- Given information
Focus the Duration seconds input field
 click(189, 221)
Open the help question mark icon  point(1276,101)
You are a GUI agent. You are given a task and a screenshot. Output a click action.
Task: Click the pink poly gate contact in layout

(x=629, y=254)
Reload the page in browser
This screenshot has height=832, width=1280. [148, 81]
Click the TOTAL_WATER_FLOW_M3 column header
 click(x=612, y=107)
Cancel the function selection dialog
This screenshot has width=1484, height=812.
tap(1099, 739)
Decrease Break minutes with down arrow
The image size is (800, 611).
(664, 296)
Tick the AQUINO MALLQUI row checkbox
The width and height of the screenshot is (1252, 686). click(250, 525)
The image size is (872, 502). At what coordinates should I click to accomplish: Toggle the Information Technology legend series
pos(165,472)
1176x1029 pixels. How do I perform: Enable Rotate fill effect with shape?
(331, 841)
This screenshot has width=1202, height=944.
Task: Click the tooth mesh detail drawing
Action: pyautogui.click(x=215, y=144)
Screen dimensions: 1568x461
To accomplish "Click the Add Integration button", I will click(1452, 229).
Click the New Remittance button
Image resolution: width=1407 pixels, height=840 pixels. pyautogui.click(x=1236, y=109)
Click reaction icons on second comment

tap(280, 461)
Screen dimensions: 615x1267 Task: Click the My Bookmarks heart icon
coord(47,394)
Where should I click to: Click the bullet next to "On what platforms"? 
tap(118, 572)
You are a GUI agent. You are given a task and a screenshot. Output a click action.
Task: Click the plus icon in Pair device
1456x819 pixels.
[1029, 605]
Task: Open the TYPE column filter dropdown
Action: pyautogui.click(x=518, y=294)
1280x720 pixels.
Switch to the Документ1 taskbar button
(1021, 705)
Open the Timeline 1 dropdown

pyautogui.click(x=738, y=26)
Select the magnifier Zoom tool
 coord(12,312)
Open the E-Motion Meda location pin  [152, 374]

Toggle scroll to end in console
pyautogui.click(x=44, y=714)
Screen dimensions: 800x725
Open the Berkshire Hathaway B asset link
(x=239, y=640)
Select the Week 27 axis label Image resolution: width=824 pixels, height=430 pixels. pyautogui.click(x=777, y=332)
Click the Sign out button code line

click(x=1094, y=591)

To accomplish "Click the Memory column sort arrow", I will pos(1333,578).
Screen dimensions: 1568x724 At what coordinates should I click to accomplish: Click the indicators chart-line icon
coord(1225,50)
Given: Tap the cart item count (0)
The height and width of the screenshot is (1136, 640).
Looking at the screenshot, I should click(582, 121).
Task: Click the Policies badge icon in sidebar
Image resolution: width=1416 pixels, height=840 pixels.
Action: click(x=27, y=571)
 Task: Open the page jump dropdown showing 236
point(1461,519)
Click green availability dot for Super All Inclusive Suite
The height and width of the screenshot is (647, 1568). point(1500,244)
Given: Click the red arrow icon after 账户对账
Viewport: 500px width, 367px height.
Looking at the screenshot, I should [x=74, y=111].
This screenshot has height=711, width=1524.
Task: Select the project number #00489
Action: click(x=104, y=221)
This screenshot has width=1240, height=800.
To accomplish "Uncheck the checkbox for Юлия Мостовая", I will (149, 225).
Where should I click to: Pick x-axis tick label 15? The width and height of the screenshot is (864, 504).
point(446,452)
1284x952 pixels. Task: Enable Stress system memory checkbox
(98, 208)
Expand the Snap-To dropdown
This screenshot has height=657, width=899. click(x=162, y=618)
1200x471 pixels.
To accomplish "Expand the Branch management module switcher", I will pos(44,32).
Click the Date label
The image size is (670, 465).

- Exercise brief
Arrange every line of the items above as a Markdown table with the columns Row and Line, where Row gives the line's number and Line gives its text. Leave out blank lines.

- Complete answer
| Row | Line |
|---|---|
| 1 | Focus the Duration seconds input field |
| 2 |  click(189, 221) |
| 3 | Open the help question mark icon  point(1276,101) |
| 4 | You are a GUI agent. You are given a task and a screenshot. Output a click action. |
| 5 | Task: Click the pink poly gate contact in layout |
| 6 | (x=629, y=254) |
| 7 | Reload the page in browser |
| 8 | This screenshot has height=832, width=1280. [148, 81] |
| 9 | Click the TOTAL_WATER_FLOW_M3 column header |
| 10 |  click(x=612, y=107) |
| 11 | Cancel the function selection dialog |
| 12 | This screenshot has width=1484, height=812. |
| 13 | tap(1099, 739) |
| 14 | Decrease Break minutes with down arrow |
| 15 | The image size is (800, 611). |
| 16 | (664, 296) |
| 17 | Tick the AQUINO MALLQUI row checkbox |
| 18 | The width and height of the screenshot is (1252, 686). click(250, 525) |
| 19 | The image size is (872, 502). At what coordinates should I click to accomplish: Toggle the Information Technology legend series |
| 20 | pos(165,472) |
| 21 | 1176x1029 pixels. How do I perform: Enable Rotate fill effect with shape? |
| 22 | (331, 841) |
| 23 | This screenshot has width=1202, height=944. |
| 24 | Task: Click the tooth mesh detail drawing |
| 25 | Action: pyautogui.click(x=215, y=144) |
| 26 | Screen dimensions: 1568x461 |
| 27 | To accomplish "Click the Add Integration button", I will click(1452, 229). |
| 28 | Click the New Remittance button |
| 29 | Image resolution: width=1407 pixels, height=840 pixels. pyautogui.click(x=1236, y=109) |
| 30 | Click reaction icons on second comment |
| 31 | tap(280, 461) |
| 32 | Screen dimensions: 615x1267 Task: Click the My Bookmarks heart icon |
| 33 | coord(47,394) |
| 34 | Where should I click to: Click the bullet next to "On what platforms"?  |
| 35 | tap(118, 572) |
| 36 | You are a GUI agent. You are given a task and a screenshot. Output a click action. |
| 37 | Task: Click the plus icon in Pair device |
| 38 | 1456x819 pixels. |
| 39 | [1029, 605] |
| 40 | Task: Open the TYPE column filter dropdown |
| 41 | Action: pyautogui.click(x=518, y=294) |
| 42 | 1280x720 pixels. |
| 43 | Switch to the Документ1 taskbar button |
| 44 | (1021, 705) |
| 45 | Open the Timeline 1 dropdown |
| 46 | pyautogui.click(x=738, y=26) |
| 47 | Select the magnifier Zoom tool |
| 48 |  coord(12,312) |
| 49 | Open the E-Motion Meda location pin  [152, 374] |
| 50 | Toggle scroll to end in console |
| 51 | pyautogui.click(x=44, y=714) |
| 52 | Screen dimensions: 800x725 |
| 53 | Open the Berkshire Hathaway B asset link |
| 54 | (x=239, y=640) |
| 55 | Select the Week 27 axis label Image resolution: width=824 pixels, height=430 pixels. pyautogui.click(x=777, y=332) |
| 56 | Click the Sign out button code line |
| 57 | click(x=1094, y=591) |
| 58 | To accomplish "Click the Memory column sort arrow", I will pos(1333,578). |
| 59 | Screen dimensions: 1568x724 At what coordinates should I click to accomplish: Click the indicators chart-line icon |
| 60 | coord(1225,50) |
| 61 | Given: Tap the cart item count (0) |
| 62 | The height and width of the screenshot is (1136, 640). |
| 63 | Looking at the screenshot, I should click(582, 121). |
| 64 | Task: Click the Policies badge icon in sidebar |
| 65 | Image resolution: width=1416 pixels, height=840 pixels. |
| 66 | Action: click(x=27, y=571) |
| 67 |  Task: Open the page jump dropdown showing 236 |
| 68 | point(1461,519) |
| 69 | Click green availability dot for Super All Inclusive Suite |
| 70 | The height and width of the screenshot is (647, 1568). point(1500,244) |
| 71 | Given: Click the red arrow icon after 账户对账 |
| 72 | Viewport: 500px width, 367px height. |
| 73 | Looking at the screenshot, I should [x=74, y=111]. |
| 74 | This screenshot has height=711, width=1524. |
| 75 | Task: Select the project number #00489 |
| 76 | Action: click(x=104, y=221) |
| 77 | This screenshot has width=1240, height=800. |
| 78 | To accomplish "Uncheck the checkbox for Юлия Мостовая", I will (149, 225). |
| 79 | Where should I click to: Pick x-axis tick label 15? The width and height of the screenshot is (864, 504). |
| 80 | point(446,452) |
| 81 | 1284x952 pixels. Task: Enable Stress system memory checkbox |
| 82 | (98, 208) |
| 83 | Expand the Snap-To dropdown |
| 84 | This screenshot has height=657, width=899. click(x=162, y=618) |
| 85 | 1200x471 pixels. |
| 86 | To accomplish "Expand the Branch management module switcher", I will pos(44,32). |
| 87 | Click the Date label |
| 88 | The image size is (670, 465). |